Un roi s’endort, ayant oublié d’enlever sa couronne. Lorsqu’il se réveille, le lendemain, il a tout perdu hormis son couvre-chef. Il part à la recherche de son royaume et de ses sujets. Il pérégrine à travers les régions et rencontre des créatures avec qui il dialogue : un chat noir, une meute de chiens, des confrères royaux, deux fonctionnaires des douanes, un cerf prétentieux, une enfant qui connaît une chanson.
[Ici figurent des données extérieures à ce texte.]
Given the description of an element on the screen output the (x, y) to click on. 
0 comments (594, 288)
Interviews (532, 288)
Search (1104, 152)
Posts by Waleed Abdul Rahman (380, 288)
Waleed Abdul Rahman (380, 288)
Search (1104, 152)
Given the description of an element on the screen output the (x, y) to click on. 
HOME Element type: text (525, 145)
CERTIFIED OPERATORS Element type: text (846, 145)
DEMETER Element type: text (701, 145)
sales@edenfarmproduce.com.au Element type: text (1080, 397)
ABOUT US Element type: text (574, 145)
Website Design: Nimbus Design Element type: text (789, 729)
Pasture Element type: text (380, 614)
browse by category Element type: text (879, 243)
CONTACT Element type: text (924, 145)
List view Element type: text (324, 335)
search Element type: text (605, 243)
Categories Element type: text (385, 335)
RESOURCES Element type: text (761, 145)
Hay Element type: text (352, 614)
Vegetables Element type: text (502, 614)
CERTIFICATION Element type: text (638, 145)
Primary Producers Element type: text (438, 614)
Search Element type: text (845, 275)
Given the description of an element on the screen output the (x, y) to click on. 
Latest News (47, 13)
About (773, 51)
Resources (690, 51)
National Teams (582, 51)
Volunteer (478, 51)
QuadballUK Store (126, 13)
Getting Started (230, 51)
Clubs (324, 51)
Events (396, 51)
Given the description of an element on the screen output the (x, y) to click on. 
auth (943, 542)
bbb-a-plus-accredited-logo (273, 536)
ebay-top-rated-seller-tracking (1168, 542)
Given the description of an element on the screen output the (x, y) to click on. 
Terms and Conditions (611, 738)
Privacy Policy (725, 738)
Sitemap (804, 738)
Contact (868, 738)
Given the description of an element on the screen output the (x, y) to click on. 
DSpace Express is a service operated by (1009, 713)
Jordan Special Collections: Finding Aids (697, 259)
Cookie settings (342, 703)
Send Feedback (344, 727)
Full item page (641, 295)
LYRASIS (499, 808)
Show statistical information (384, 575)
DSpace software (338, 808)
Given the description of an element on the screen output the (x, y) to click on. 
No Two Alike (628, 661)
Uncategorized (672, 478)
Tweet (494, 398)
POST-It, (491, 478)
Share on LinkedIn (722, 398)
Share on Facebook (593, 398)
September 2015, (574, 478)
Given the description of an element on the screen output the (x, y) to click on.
Au fil de son voyage, il est revenu à son point de départ, guère plus avancé. Il apprend que chacun a un jour pour être quelqu’un. Le lendemain, il exerce une autre fonction. Il échange sa couronne contre une casquette de capitaine. Il s’endort, le lendemain, son bateau a disparu mais il porte toujours la casquette.
Cette métaphore de l’existence, qui nous enseigne qu’on n'est pas ce qu’on a mais qu’on n'a vraiment que ce qu’on est et qu’il nous faut donc apprendre à être plutôt qu’à posséder, est traduite par un ensemble d’éléments qui donnent cohérence et harmonie à la représentation. Qui nous enseigne aussi que lorsque la fin est là, la vie reprend son cours et renaît, comme lors de cette scène finale où des couronnes de monarques déposées au centre, en une sorte de cimetière, sont recouvertes par des semences d’érables tombées du ciel.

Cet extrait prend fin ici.